Eligible: A Modern Retelling of Pride and Prejudice (The Austen Project #4)

“We’re actually—” Liz began, and Charlotte said, “We’d love to.”

As Charlotte turned off the engine, Darcy said, “I hope Roger wasn’t rude. He’s the caretaker, not my bodyguard, but he can be overzealous because we sometimes get people snooping around the property.”





FOR ONCE, LIZ wouldn’t have asked, but Charlotte did, in a way that somehow seemed as neutral a question a person might pose about an exhibit in a museum, and Darcy answered in kind: The main house at Pemberley was nineteen thousand square feet and contained twelve bedrooms and seventeen bathrooms; there also was a guesthouse, a caretaker’s cottage, and a currently unused stable.

They entered through the foyer, made a right into a hallway with a high, arched ceiling, made another right, and found themselves in a ballroom, a vast space with a walnut floor, mostly empty save for two spectacular crystal chandeliers, matching marble fireplaces at either end of the room, and a half dozen murals featuring scenes from what Darcy identified as England’s Lake District. He said, “I suspect that my great-great-grandfather thought a veneer of British elegance would distract from his having run away from his home in rural Virginia at the age of thirteen.”

“Rags to riches,” Charlotte said, and Liz said, “So Pemberley has been in your family all this time?”



“Which is why my sister fears that we’ll be letting down all our ancestors by donating it to the National Trust for Historic Preservation, whereas I think the opposite. Neither Georgie nor I will ever have a family big enough to justify this kind of space. Nobody has a family big enough.”

They walked from the ballroom into a trophy room, then an oak-paneled study with an oil painting over the fireplace of a balding, somber man wearing a black tie, a white shirt with an upturned collar, a black waistcoat, a black jacket, and a pocket watch whose gold chain was visible.

“That’s the original Fitzwilliam Darcy, my great-great-grandfather,” Darcy said. “He started building Pemberley in 1915, by which point he’d established himself as a railroad and borax-mining magnate. I’m sure you’ve heard the saying about every fortune being built on a great crime.”

Liz, who had spoken little since entering the house, tried to sound normal as she asked, “Should I pretend to know what borax is?”

“Charlotte, I bet you know from Procter & Gamble.” To Liz, Darcy said, “Sodium borate. A compound that’s in everything from detergent to fiberglass.” They were in the library, where scores of leather-bound books sat on built-in shelves, and an enormous Persian rug covered the floor.

“Are the books fake?” Liz asked. “No offense.”

“They have pages with words on them, if that’s what you’re asking. But yes, I’m sure that even when they were first acquired, they were a bit of an affectation. I once read a copy of Treasure Island I found in here, but we mostly lived upstairs.
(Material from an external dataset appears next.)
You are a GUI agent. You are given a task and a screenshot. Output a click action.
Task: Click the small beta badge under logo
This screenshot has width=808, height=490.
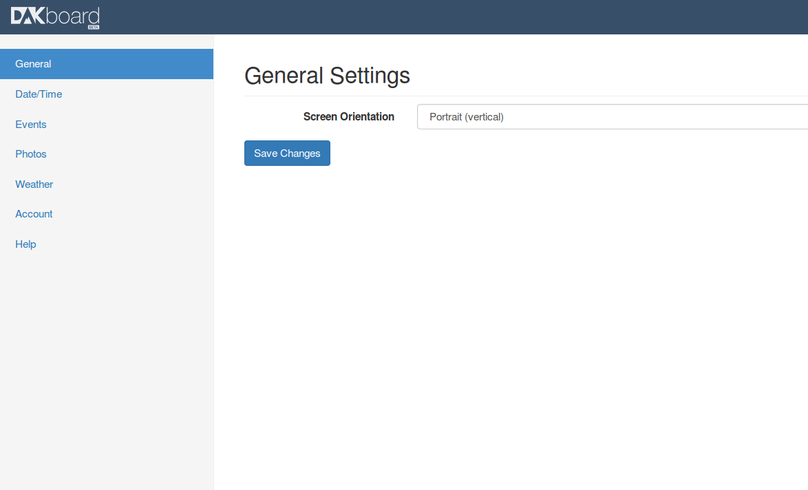click(x=93, y=27)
The whole first floor, as you can see, has a public feel to it, and my mother was very civically involved. She and my father hosted lots of fundraising events.”

“It’s like the White House,” Charlotte said, and Darcy said, “In a way, I suppose.”

From the library, they proceeded through the reception room, which was a sort of mini–living room; the drawing room, which was another sort of mini–living room, this one apparently intended for women to retire to when the men enjoyed their post-dinner cigars and brandy; then the dining room, the butler’s pantry, and the kitchen. In the reception room, Darcy had gestured at the doorway, which was framed by columns and a peaked roof, and said to Liz, “All that trim is known as an aedicule—that’s a good word for a writer, huh?”



Who was this man, this gracious and genial host sharing his time, demonstrating impeccable manners in a context in which he’d have been justified showing the opposite? And how strange it was that he’d grown up in this ludicrous house; truly, it seemed more like the set of a television show about opulence than a home.